Es waren drei tolle Tage mit der österreichischen Philatelie- und Postgeschichte-Familie, die ich nicht missen möchte.

Die Post in Zeiten der Seuche

In Krisenzeiten blickt man gerne zurück, wie unsere Vorfahren mit den großen Problemen ihrer Zeit umgegangen sind. Man muss mit Vergleichen immer vorsichtig sein. Man kann die Krankheiten früherer Epochen und die Methoden von deren Bekämpfung nicht mit heute vergleichen. Aber so wie heute wurden auch damals die Seuchen nicht mit Briefen oder anderen Postalia übertragen – daher brachten die umfangreichen Maßnahmen eigentlich nicht viel.

Aber gerade dem Postgeschichtler ist der Begriff Quarantäne sehr bekannt. In Österreich bezeichnete man die Quarantäne auch Kontumaz. Es gab entlang der österreichischen Grenzen, vor allem in Richtung Südosten, jahrhundertelang Kontumazämter, wo Menschen, Waren und eben auch Briefe für eine mehr oder weniger lange Zeit bleiben mussten. Sie wurden dort desinfiziert und durften erst nach einer entsprechenden Behandlung weiterbefördert werden. Gerade Briefe wurden als Mittel der Ansteckung gefürchtet, da sie bis ins 19. Jahrhundert hinein die Symbole der damaligen Globalisierung waren. Vor allem wenn sie aus dem Südosten Europas oder gar aus Asien kamen, wurden sie umfangreich behandelt.

Man „rastelte“ sie. Das heißt, man durchbohrte sie mit einem Eisen, das von vielen spitzen Zacken besetzt war. Dann räucherte man die Briefe über speziellen Kräutern. Das konnte nur von außen geschehen.
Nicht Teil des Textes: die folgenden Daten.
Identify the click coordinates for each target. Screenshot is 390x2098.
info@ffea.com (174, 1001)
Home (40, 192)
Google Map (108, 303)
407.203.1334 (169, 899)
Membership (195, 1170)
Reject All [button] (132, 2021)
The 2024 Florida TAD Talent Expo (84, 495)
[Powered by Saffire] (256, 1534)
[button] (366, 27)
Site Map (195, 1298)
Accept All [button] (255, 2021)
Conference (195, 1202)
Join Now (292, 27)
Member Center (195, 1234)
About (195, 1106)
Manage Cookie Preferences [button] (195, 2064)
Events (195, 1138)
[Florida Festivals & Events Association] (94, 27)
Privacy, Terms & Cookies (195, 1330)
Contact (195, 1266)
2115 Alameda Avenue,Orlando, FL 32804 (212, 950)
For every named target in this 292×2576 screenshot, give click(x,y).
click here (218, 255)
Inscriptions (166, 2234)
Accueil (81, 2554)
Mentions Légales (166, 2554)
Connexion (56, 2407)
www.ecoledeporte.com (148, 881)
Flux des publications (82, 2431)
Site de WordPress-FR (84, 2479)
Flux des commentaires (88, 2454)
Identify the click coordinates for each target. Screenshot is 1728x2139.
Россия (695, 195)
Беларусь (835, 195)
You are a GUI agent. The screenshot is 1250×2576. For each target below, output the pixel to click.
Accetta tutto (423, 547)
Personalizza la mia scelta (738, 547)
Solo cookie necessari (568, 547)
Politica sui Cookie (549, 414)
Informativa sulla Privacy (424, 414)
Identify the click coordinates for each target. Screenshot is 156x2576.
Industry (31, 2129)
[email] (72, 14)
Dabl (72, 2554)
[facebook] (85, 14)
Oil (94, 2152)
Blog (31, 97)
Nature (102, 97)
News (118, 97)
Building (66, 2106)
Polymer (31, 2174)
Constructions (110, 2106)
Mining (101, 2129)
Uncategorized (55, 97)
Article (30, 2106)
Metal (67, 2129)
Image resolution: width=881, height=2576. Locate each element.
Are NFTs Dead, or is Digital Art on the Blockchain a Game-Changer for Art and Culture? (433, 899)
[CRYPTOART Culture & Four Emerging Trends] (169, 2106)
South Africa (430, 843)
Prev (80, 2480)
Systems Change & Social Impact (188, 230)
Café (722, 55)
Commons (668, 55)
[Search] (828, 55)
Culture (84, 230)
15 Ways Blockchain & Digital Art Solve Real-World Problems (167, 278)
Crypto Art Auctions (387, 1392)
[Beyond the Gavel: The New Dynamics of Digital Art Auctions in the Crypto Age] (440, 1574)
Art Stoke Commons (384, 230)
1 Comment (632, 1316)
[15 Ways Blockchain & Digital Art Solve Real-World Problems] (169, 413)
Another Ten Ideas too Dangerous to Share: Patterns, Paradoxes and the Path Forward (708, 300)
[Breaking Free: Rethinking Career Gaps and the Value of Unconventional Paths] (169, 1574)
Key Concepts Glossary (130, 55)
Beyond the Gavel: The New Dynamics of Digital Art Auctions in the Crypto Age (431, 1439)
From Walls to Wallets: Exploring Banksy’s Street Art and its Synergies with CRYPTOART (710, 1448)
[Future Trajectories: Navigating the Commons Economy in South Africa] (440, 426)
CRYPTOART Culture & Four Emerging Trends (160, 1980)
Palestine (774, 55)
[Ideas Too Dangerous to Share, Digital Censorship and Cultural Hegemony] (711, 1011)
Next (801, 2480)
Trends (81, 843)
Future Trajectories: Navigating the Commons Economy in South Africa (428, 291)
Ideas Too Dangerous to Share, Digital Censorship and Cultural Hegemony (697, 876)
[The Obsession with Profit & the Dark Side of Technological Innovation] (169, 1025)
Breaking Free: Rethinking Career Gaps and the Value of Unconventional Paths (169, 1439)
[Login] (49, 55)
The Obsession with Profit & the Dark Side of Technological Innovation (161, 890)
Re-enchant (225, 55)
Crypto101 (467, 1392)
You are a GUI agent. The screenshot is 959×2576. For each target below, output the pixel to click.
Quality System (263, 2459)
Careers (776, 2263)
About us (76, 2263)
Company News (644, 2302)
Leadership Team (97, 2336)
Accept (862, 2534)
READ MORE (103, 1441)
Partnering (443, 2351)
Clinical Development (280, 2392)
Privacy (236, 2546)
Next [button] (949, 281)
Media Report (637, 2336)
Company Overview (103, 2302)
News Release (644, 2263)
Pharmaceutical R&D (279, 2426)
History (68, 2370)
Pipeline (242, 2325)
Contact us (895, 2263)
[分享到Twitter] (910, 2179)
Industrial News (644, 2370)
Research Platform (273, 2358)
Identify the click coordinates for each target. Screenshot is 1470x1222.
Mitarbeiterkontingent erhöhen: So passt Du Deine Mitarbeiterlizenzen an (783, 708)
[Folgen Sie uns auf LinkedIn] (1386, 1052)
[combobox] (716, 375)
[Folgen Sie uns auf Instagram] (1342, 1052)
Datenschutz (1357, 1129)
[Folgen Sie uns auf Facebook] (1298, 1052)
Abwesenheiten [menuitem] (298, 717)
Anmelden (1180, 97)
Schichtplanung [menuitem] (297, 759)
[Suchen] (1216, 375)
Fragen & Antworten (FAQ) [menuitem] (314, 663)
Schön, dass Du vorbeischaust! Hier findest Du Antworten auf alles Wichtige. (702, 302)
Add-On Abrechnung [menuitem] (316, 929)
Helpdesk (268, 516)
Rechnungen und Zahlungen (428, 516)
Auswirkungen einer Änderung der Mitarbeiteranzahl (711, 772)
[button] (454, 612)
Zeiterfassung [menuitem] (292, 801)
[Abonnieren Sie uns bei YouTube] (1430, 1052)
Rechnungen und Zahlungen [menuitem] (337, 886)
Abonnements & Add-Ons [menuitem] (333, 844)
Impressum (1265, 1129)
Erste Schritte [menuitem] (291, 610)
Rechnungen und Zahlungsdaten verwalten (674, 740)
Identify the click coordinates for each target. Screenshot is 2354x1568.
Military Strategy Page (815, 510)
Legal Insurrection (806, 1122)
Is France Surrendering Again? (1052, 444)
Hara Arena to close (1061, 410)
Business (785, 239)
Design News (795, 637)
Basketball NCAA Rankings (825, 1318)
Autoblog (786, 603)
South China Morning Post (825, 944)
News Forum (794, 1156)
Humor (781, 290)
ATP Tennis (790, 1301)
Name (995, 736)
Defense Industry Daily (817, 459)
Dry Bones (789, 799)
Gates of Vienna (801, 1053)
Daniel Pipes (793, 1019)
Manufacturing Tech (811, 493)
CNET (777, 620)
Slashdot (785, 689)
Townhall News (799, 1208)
In Zeiten von besonders schweren Epidemien wurden die Briefe aber auch geöffnet und innen geräuchert. Mit einem Siegel der Kontumazstation wurden sie wieder verschlossen.

Eine zweite Möglichkeit neben dem Räuchern war die Desinfektion mittels Essig oder ähnlicher flüssiger Substanzen. Auch hier gab es die Möglichkeiten der nur äußeren oder der äußeren und inneren Anwendung.